Hay una ética inclusiva que atraviesa cada decisión curatorial, cada texto de sala, cada experiencia propuesta. El MOCAA es, en esencia, un museo sudafricano, pero también es uno africano y global, al mismo tiempo. Es una caja de resonancia donde las historias no hegemónicas se convierten en centro. Un espacio donde lo que fue marginal se vuelve magnético.
El arte como posibilidad
En tiempos donde tantos museos parecen objetos de autorretrato institucional, el Zeitz MOCAA se atreve a no saber del todo qué es. Y en ese gesto está su libertad. Es un organismo vivo, en mutación constante. Su belleza no está en su perfección, sino en su deseo. En su porosidad. En su insistencia. En su apertura a lo desconocido.

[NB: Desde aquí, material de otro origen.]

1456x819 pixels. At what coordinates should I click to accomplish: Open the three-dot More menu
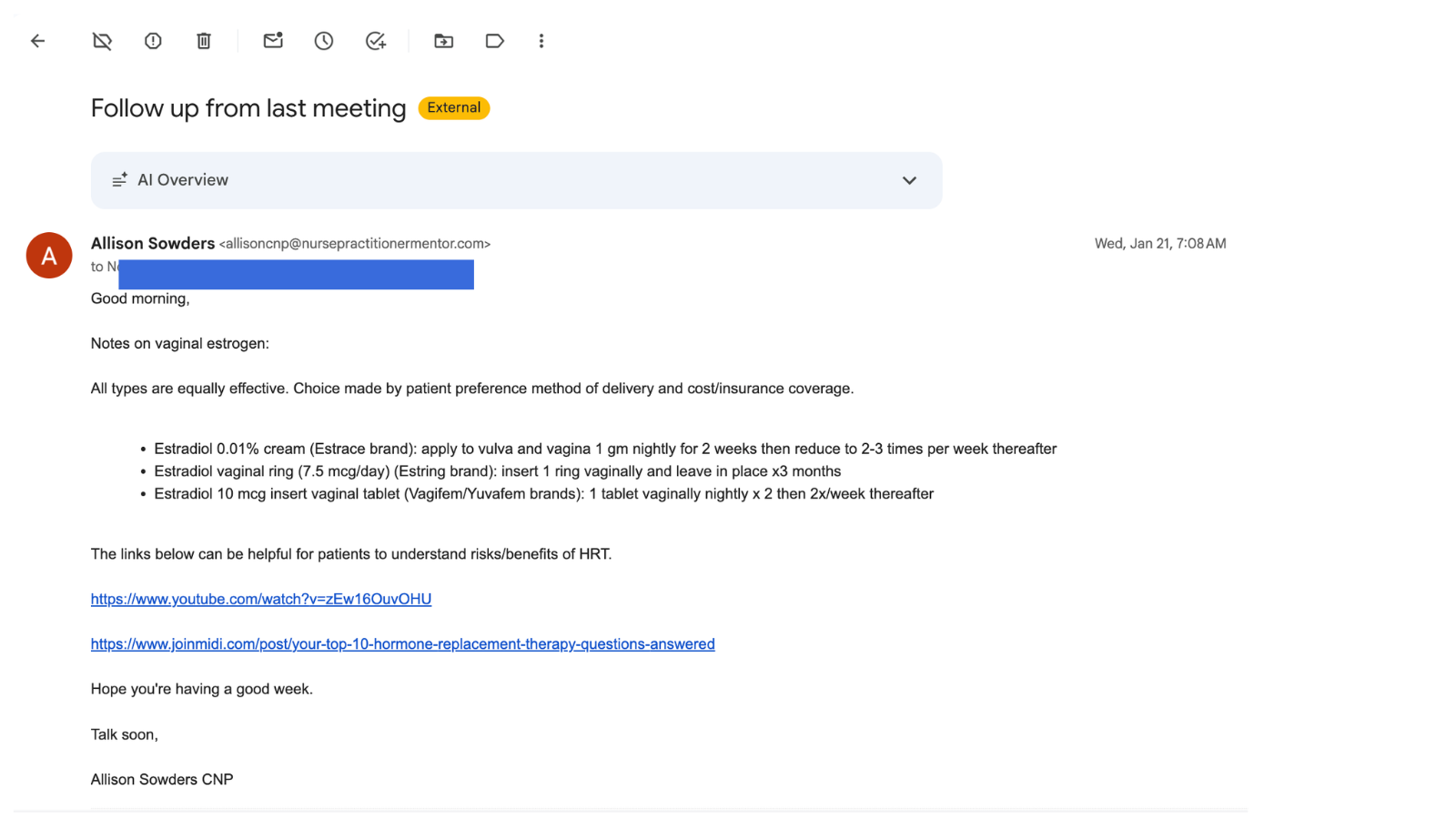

Visitarlo es algo más que una experiencia estética. Es una confrontación. Un viaje hacia lo inexplorado de una identidad colectiva que aún se está escribiendo. Una manera de escuchar con los ojos y mirar con otros sentidos. Un arte que no adorna: transforma.
Allí, en el centro del silo tallado, el vacío no está vacío. Está lleno de preguntas. Y todas laten con la misma frecuencia con la que África insiste en reinventarse.